Le Burkina Faso se prépare à encadrer la teneur en plomb des peintures commercialisées. Un atelier de validation du projet de décret se tient les 25 et 26 juin 2026 à Ziniaré. La cérémonie d’ouverture a été présidée par le secrétaire général du ministère de la Santé, Dr Joël Artur Kiendrebéogo. Étaient présents le directeur général de l’ANSSEAT, Pr Elie Kabré, et le secrétaire général de la Ligue des consommateurs, Ousseini Ouédraogo.
Le plomb est considéré par l’OMS comme un contaminant dangereux pour la santé humaine. Il peut entraîner des troubles neurologiques, cognitifs et comportementaux, surtout chez les enfants. Des études au Burkina Faso ont montré des concentrations élevées de plomb dans certaines peintures. Ces niveaux dépassent largement les normes sanitaires recommandées par l’OMS.
Dr Kiendrebéogo a rappelé l’urgence d’agir face à cette menace. Il a cité une estimation : près de 9 millions d’enfants burkinabè sont exposés à ce risque. Les conséquences sur leur développement physique et intellectuel peuvent être graves. Le ministère de la Santé, via l’ANSSEAT et avec l’appui du Lead Exposure Elimination Project (LEEP), a engagé un processus pour réduire cette exposition.
« On estime que près de 9 millions d’enfants au Burkina Faso sont exposés à ce risque », Dr Joël Arthur Kiendrebéogo
Plusieurs concertations et actions de sensibilisation ont eu lieu.

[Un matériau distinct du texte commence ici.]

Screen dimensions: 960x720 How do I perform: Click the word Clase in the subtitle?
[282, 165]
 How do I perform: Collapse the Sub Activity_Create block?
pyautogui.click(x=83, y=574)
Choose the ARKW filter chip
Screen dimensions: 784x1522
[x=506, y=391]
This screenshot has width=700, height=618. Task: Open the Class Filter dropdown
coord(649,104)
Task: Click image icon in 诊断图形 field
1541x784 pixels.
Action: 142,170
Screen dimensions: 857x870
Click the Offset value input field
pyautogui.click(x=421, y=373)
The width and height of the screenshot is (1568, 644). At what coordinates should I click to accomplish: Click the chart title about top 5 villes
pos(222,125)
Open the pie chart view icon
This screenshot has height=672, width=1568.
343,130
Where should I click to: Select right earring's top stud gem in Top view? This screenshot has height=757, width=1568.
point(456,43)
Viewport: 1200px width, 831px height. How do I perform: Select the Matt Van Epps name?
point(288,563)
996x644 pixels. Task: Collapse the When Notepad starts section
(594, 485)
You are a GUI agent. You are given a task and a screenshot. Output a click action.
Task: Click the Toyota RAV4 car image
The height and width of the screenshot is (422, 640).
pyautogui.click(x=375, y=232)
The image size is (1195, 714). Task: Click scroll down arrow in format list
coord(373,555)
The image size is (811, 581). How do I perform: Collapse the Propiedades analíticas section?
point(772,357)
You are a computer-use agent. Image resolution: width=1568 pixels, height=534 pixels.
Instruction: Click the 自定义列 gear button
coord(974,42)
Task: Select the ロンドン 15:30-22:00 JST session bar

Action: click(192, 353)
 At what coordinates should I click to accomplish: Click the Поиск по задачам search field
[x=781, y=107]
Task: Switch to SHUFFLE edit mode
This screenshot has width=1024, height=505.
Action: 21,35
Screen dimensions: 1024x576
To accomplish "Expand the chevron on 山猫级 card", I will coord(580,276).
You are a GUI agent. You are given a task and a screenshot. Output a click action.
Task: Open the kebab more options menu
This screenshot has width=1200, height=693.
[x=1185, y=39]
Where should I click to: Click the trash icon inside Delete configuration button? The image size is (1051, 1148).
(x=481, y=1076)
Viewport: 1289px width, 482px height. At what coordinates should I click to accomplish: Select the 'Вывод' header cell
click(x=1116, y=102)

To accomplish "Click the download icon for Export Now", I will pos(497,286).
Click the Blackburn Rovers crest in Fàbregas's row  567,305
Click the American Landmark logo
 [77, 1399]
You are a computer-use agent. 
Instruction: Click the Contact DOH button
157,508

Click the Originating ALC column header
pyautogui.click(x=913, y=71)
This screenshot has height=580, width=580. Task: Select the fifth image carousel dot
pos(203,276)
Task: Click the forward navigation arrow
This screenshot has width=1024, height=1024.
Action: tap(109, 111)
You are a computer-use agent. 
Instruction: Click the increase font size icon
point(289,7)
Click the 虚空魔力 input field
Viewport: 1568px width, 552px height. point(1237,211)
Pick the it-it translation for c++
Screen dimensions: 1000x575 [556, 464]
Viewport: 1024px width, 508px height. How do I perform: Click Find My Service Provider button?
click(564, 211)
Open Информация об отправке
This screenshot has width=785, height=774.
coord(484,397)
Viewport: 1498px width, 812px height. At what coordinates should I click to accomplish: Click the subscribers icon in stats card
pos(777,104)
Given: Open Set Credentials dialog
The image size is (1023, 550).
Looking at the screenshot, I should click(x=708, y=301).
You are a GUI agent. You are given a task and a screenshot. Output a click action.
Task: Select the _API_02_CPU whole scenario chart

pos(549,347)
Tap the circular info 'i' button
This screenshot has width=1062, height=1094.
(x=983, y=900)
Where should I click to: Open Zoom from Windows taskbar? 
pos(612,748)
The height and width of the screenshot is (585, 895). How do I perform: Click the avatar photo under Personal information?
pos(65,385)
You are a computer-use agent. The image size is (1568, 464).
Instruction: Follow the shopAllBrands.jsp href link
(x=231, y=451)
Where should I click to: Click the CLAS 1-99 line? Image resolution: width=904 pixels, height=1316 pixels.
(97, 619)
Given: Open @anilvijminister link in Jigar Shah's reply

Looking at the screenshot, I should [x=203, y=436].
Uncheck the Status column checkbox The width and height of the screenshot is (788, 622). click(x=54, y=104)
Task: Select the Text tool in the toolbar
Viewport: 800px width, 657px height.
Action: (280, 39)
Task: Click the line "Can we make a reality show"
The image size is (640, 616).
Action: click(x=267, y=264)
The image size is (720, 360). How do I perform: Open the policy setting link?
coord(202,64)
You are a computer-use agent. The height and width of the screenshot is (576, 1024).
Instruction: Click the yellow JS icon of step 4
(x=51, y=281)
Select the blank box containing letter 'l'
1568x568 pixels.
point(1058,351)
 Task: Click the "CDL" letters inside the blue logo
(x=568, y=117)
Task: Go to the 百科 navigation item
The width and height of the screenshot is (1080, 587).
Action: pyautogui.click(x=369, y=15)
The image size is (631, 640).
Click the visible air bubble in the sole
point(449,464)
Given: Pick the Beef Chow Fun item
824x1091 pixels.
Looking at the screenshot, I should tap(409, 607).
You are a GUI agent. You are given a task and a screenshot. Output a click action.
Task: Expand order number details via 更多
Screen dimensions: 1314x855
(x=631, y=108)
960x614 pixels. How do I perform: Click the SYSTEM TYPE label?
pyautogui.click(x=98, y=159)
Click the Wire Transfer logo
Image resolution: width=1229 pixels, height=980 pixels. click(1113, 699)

Elles ont abouti à l’élaboration d’un projet de décret. Ce texte vise à doter le pays d’une réglementation sur le plomb dans les peintures. Il doit renforcer la protection sanitaire des consommateurs.
« Notre première étude préliminaire a révélé que certaines peintures contenaient des concentrations de plomb dépassant de plus de 200 fois la norme recommandée. », Pr Elie Kabré
Le texte a déjà été validé une première fois en juin 2025 par les parties prenantes. Il doit être actualisé pour tenir compte des récentes évolutions institutionnelles. Selon Dr Kiendrebéogo, cette mise à jour assure la cohérence du décret avec la nouvelle structuration gouvernementale.
Pendant deux jours, les participants examineront et mettront à jour le projet. Ils valideront sa version actualisée et formuleront des recommandations pour accélérer son adoption et sa mise en œuvre.
Le texte prévoit un système de marquage sur les emballages des peintures. Stanislas Dimitri Meda, directeur de toxicologie, santé et sécurité au travail, a précisé cette mesure. Elle permettra aux consommateurs d’identifier les produits conformes aux normes sanitaires.
« Cette réglementation prévoit la mise en place d’un système de marquage sur les emballages des peintures commercialisées sur le marché national », Stanislas Dimitri Meda
Dr Kiendrebéogo a invité les participants à faire preuve d’engagement actif. Il a insisté sur la nécessité d’un travail concerté pour aboutir à un consensus. L’adoption de cette réglementation contribuera à la protection des populations et à la préservation de l’environnement. Les autorités espèrent disposer d’un projet de décret consensuel, prêt pour le processus d’adoption officielle.